### [Directions for this task]
Send back the line that contains "Expand the 账户管理 sidebar section chevron" and all lines following it through the end of the data below, exactly, omitting pictures.

━━ Given records ━━

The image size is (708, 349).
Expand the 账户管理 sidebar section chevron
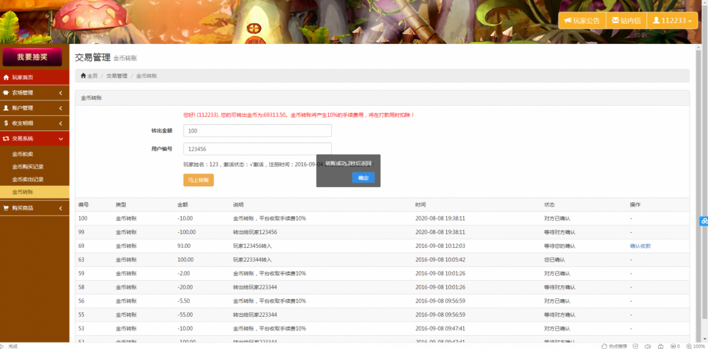pos(61,108)
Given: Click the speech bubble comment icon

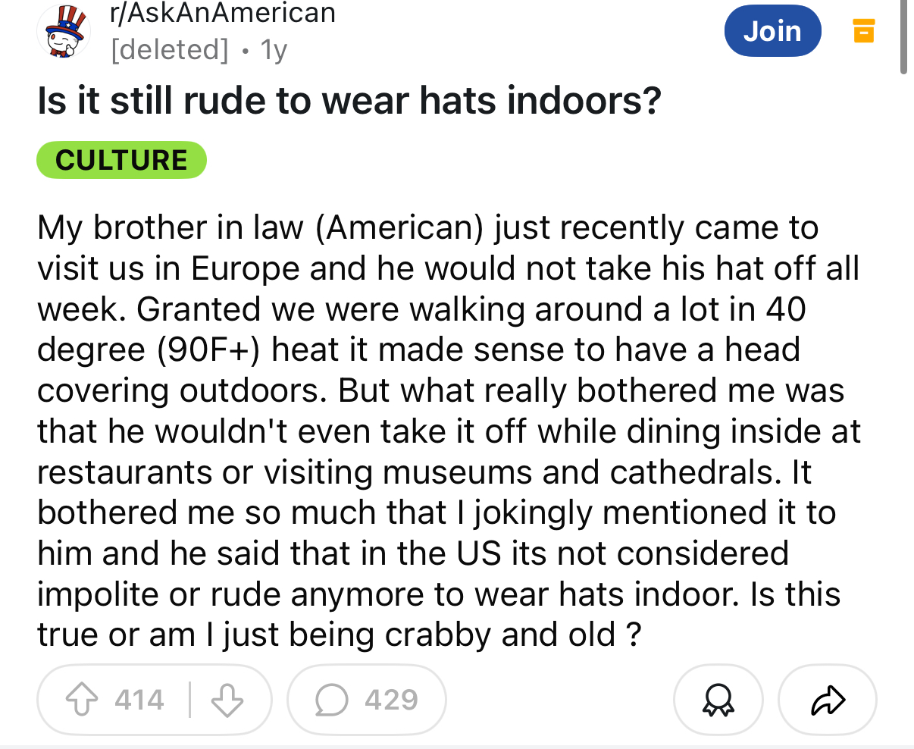Looking at the screenshot, I should (330, 700).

━━━

### [Response]
Expand the 账户管理 sidebar section chevron
pos(61,108)
Given: Click the speech bubble comment icon

Looking at the screenshot, I should (330, 700).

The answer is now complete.